DOCUMENT EXTRACT:

------------------------------------

If this sounds familiar, it’s because Ancestry.com offered a similar search in the
maligned Internet Biographical Collection, which was pulled
down shortly after its introduction in August 2007 amid copyright and other concerns.
The difference is that the Internet Biographical Collection actually cached web pages’
content and displayed the results on Ancestry.com, so traffic wasn’t directed to the
site and the content’s creator wasn’t credited.
Ancestry.com is hoping to avoid the same mistakes with the new Web Records view. “In
providing access to these, it’s very important to us that we are respectful to the
publishers of these websites,” the announcements says. “We will always strive to follow
web industry standards for website crawling permissions … We will put in place processes
to remove the content from our search if the website/content owner requests, with
the goal of doing this as quickly as possible. We will clearly publish how to contact
our team to do this.”
Person Consolidation: This way of viewing Ancestry.com search results groups
matches by person, rather than just listing each result. The search algorithm decides
whether records are for one person, and your results show a person’s name with links
to categories of records—Ancestry Records, Family Trees (with no living people included)
and Web Records—for that person. Click one of those links to see more links to view
each record in that category. The search results also list a person’s family members,
and you can click these names to see that family member’s records.
Person View gives you just the first 10 matches to your search. The advantage is that
it Person View simplifies your search results, but the algorithm can make mistakes
by grouping together records for two different people, or displaying one person as
two different people.

------------------------------------

MATERIAL TO PROCESS:
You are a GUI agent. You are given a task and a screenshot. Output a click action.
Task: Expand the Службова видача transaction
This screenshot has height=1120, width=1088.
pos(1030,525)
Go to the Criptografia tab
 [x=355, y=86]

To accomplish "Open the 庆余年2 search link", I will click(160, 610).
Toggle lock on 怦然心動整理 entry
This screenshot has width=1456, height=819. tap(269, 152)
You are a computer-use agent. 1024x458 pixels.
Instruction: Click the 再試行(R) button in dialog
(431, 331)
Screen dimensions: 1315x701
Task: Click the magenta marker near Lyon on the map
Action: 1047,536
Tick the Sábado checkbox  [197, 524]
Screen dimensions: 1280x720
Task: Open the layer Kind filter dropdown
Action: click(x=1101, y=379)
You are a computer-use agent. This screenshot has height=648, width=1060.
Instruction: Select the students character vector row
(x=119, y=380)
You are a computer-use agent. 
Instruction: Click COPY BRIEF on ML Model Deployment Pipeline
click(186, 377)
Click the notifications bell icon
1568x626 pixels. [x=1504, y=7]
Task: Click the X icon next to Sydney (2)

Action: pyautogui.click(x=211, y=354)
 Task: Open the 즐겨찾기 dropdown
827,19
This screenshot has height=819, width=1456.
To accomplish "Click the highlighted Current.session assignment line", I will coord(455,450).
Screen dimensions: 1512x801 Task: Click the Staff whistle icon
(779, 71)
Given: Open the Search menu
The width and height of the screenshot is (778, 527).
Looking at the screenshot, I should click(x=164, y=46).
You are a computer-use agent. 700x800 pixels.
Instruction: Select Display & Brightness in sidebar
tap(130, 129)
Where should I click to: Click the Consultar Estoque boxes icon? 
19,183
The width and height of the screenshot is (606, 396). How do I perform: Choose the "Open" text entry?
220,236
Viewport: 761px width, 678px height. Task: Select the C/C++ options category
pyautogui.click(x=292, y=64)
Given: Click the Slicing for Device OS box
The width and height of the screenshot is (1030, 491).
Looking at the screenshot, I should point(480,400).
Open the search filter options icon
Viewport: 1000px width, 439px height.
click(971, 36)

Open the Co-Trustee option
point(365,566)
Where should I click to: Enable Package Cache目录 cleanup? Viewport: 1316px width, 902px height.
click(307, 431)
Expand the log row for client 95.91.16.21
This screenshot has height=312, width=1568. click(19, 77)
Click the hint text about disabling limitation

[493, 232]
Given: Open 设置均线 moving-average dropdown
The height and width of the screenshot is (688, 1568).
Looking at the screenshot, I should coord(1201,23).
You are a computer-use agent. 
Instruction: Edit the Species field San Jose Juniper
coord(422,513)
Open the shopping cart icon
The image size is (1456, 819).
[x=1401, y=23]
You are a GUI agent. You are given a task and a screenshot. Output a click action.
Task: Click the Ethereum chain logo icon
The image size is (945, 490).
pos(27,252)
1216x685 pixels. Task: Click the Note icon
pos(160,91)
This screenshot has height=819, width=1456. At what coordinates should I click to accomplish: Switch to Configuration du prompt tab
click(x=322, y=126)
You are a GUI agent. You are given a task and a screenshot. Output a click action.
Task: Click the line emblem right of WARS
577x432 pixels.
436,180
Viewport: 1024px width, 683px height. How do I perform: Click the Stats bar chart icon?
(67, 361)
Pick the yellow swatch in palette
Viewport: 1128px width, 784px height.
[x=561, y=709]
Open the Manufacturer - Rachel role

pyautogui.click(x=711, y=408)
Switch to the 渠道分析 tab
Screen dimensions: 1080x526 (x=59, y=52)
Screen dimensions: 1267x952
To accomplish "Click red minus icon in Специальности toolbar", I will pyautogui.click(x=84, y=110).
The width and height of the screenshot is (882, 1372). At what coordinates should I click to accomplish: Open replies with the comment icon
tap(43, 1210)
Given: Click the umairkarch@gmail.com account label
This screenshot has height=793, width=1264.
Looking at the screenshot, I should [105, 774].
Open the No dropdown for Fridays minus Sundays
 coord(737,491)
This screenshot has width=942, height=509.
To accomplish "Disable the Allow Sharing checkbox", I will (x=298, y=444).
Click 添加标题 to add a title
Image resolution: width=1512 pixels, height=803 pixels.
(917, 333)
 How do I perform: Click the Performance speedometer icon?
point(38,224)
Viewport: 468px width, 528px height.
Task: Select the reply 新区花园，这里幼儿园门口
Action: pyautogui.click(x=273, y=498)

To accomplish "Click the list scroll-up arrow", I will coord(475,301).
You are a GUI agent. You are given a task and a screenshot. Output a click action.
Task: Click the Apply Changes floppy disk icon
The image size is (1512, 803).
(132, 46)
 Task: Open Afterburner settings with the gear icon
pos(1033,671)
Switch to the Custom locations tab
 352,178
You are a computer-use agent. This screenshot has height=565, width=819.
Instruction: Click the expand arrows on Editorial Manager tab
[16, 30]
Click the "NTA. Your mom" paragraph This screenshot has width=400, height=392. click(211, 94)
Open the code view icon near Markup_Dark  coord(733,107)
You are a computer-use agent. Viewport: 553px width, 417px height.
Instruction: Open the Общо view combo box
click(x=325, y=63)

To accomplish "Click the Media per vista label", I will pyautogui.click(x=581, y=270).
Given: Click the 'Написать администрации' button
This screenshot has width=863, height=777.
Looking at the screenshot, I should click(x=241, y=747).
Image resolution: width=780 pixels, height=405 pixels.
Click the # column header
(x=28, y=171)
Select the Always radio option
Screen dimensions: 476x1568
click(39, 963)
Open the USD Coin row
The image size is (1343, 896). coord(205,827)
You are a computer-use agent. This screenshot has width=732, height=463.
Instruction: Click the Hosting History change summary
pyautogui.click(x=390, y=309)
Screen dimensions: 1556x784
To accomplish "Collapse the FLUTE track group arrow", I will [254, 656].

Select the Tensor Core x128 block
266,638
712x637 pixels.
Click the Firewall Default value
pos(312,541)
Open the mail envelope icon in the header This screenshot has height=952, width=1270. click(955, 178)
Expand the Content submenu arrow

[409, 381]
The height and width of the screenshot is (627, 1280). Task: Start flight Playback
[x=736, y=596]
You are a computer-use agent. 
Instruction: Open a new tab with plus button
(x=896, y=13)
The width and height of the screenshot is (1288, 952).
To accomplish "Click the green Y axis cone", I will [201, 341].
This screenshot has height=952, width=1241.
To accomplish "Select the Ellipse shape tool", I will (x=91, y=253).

------------------------------------

BRIEF A: Reproduce only the rows from the line with "Pick the yellow swatch in palette" up to and including the line with "I will coord(475,301).", swapping "dropdown" for "drop-down menu" and changing nothing else.
BRIEF B: Carry on the text about Ancestry.com's search result views from the point where it stops.

EXERCISE ANSWER A:
Pick the yellow swatch in palette
Viewport: 1128px width, 784px height.
[x=561, y=709]
Open the Manufacturer - Rachel role

pyautogui.click(x=711, y=408)
Switch to the 渠道分析 tab
Screen dimensions: 1080x526 (x=59, y=52)
Screen dimensions: 1267x952
To accomplish "Click red minus icon in Специальности toolbar", I will pyautogui.click(x=84, y=110).
The width and height of the screenshot is (882, 1372). At what coordinates should I click to accomplish: Open replies with the comment icon
tap(43, 1210)
Given: Click the umairkarch@gmail.com account label
This screenshot has height=793, width=1264.
Looking at the screenshot, I should [105, 774].
Open the No drop-down menu for Fridays minus Sundays
 coord(737,491)
This screenshot has width=942, height=509.
To accomplish "Disable the Allow Sharing checkbox", I will (x=298, y=444).
Click 添加标题 to add a title
Image resolution: width=1512 pixels, height=803 pixels.
(917, 333)
 How do I perform: Click the Performance speedometer icon?
point(38,224)
Viewport: 468px width, 528px height.
Task: Select the reply 新区花园，这里幼儿园门口
Action: pyautogui.click(x=273, y=498)

To accomplish "Click the list scroll-up arrow", I will coord(475,301).

EXERCISE ANSWER B:
Here’s my first PersonView search for Henry Seeger:
And the first match, which consolidates content about Henry Seeger from 15 Ancestry.com
family trees (no Ancestry Records or Web Records were found for this Henry). It lists
people the search engine believes to be in Henry’s family (I’d have to look at each
tree and decide whether I think they’re all really related to Henry). Clicking on
a name, such as Henry’s son Charles, will perform a new search for that person.
Clicking on Henry’s name brings up a timeline of events from those trees, with a little
map showing places mentioned in the trees:
Links on the right bring up information about each tree and let you save the event
to your tree:
If your matches contain Ancestry Records, the timeline will link to information from
the record (a WWI Draft Registration card, in the case below, was the source for a
February, 1873 birth date):
Web Record matches bring up similar basic information, with a link to the site that
has the record (you can’t yet save Web Records to your Ancestry tree):
Click Comments to let us know what you think of Ancestry
Labs and Person View.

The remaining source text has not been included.